MC Configuration file sdk_config.jwt
The sdk_config.jwt file is only needed for the KOBIL Shift Lite solution. It is signed by AST Services.
Via the KOBIL Portal
-
Press 'Create SDK-Config'
-
Add trusted TLS server certificates
Note: This file containing the trusted TLS server certificates must be in PEM format and can contain one or more certificates. See Trust Store Configuration for details on which certificates to include. You need to add certificates for all the services of your Shift Lite environment. In the typical case, most services reside on the same server, so a single certificate can be sufficient (especially if you use a certificate from a common CA on the chain or a wildcard certificate). In more complex situations, you might need multiple certificates. When renewing certificates and you want both old and new certificates in parallel, you will need to include several certificates.
- Use
sdk_config.jwtin your app
The file is not readable without decoding the JWT structure. You can use services like https://jwt.io/ to read and check the values such as URLs and trusted TLS server certificates.
Note: Be careful not to change the file content or line/file endings, otherwise the signature will be broken and the file cannot be used for login.
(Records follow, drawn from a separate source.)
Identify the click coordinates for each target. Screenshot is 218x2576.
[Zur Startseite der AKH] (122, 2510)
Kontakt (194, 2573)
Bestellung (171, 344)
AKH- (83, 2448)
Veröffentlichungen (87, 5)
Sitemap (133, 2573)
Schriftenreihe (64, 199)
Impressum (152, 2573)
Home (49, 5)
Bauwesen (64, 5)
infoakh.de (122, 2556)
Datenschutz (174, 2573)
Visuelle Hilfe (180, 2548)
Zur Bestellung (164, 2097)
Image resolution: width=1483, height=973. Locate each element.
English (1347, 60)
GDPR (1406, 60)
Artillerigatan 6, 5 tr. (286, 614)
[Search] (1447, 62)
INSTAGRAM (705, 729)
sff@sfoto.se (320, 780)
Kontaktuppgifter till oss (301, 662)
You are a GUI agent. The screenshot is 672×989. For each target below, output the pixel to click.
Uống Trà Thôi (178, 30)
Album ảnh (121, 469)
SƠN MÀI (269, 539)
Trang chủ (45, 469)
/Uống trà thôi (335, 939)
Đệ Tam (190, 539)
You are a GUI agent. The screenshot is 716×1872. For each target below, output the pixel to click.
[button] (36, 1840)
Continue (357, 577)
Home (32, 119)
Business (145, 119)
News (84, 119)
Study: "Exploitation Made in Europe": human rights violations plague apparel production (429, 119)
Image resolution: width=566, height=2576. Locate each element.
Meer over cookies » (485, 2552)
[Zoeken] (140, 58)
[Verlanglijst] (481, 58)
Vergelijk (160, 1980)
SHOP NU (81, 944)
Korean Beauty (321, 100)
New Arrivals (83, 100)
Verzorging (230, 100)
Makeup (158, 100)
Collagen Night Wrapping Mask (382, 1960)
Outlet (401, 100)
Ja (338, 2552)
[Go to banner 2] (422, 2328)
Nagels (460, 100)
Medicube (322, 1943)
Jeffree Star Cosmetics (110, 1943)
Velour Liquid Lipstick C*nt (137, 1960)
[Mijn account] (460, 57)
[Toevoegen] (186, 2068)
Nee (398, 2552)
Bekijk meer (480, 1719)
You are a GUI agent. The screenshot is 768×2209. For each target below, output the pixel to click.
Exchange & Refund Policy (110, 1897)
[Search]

Note: For additional details, see the KOBIL Portal documentation.
Via cURL CLI
Note: All API requests described here require an authorization token. For guidance on obtaining authorization tokens, see Getting Authorization Tokens.
When requesting an authorization token, use the subdomain idp. For all other requests (App, App Version, SDK config), use the subdomain asts.
Add a User to Signers
If you have not already done so, add the desired user to the list of signers permitted to create JWT tokens:
curl -X 'POST' \
'https://asts.your-environment.shift.company.com/v1/signers' \
-H 'accept: application/json' \
-H 'Content-Type: application/json' \
-d '{ "tenant": "$yourTenantName", "name": "$userId" }'
your-environment.shift.company.com — replace with the appropriate hostname of your environment.
$yourTenantName — the tenant for which you are creating the JWT file.
$userId — the unique user ID (UUID) of the individual you want to authorize to sign JWT tokens. This UUID is not normally displayed to users but can be found in your IAM system (KOBIL IDP) where user management takes place.
Create a Signed JWT File
An important component of the JWT file is the trusted certificate. To prepare it for use in the cURL request:
- Start with your certificate in standard PEM format (
Certificate.pem). - Replace the line breaks with the escape sequence
\nusing this command:awk 'NF {sub(/\r/, ""); printf "%s\\n",$0;}' Certificate.pem - Remove the
-----BEGIN CERTIFICATE-----\nand\n-----END CERTIFICATE-----\nlines from the output.
Once done, perform a POST request in the following format to obtain the signed sdk_config.jwt:
curl -o sdk_config.jwt -X POST "https://asts.your-environment.shift.company.com/v1/tenants/$yourTenantName/sdkconfig" \
--header "content-type: application/json" \
--header "Authorization: Bearer $token" \
--data-binary "{
\"tenant\": \"$tenant\",
\"tlsBundle\": [ \"$Certificate\"
],
\"astUrl\": \"https://asts.your-environment.shift.company.com\",
\"services\": [
{
\"name\": \"astCa\",
\"url\": \"https://asts.your-environment.shift.company.com\"
},
{
\"name\": \"astLogin\",
\"url\": \"https://asts.your-environment.shift.company.com\"
},
{
\"name\": \"astManagement\",
\"url\": \"https://asts.your-environment.shift.company.com\"
},
{
\"name\": \"astProperties\",
\"url\": \"https://asts.your-environment.shift.company.com\"
},
{
\"name\": \"astStream\",
\"url\": \"https://asts.your-environment.shift.company.com\"
},
{
\"name\": \"astTms\",
\"url\": \"https://asts.your-environment.shift.company.com\"
},
{
\"name\": \"push\",
\"url\": \"https://scp.your-environment.shift.company.com/notifier\"
}
]
}"
your-environment.shift.company.com — replace with the appropriate hostname of your environment. Use the subdomain idp for authorization tokens, and asts for all other requests.
$yourTenantName — the tenant for which you are creating the JWT file.
$token — an authorization token belonging to a user with the necessary permissions/roles to sign JWT tokens.
$Certificate — a certificate in the chain from the SSL certificate to the corresponding root CA. See Trust Store Configuration for details on which certificate to choose. It must be provided in the format described above. In the typical case, most services reside on the same server, so a single certificate is sufficient. In more complex situations (multiple servers, certificate renewal with both old and new in parallel), you can pass a comma-separated list: instead of \"tlsBundle\": [ \"$Certificate\"], use \"tlsBundle\": [ \"$Certificate1\", \"$Certificate2\"],.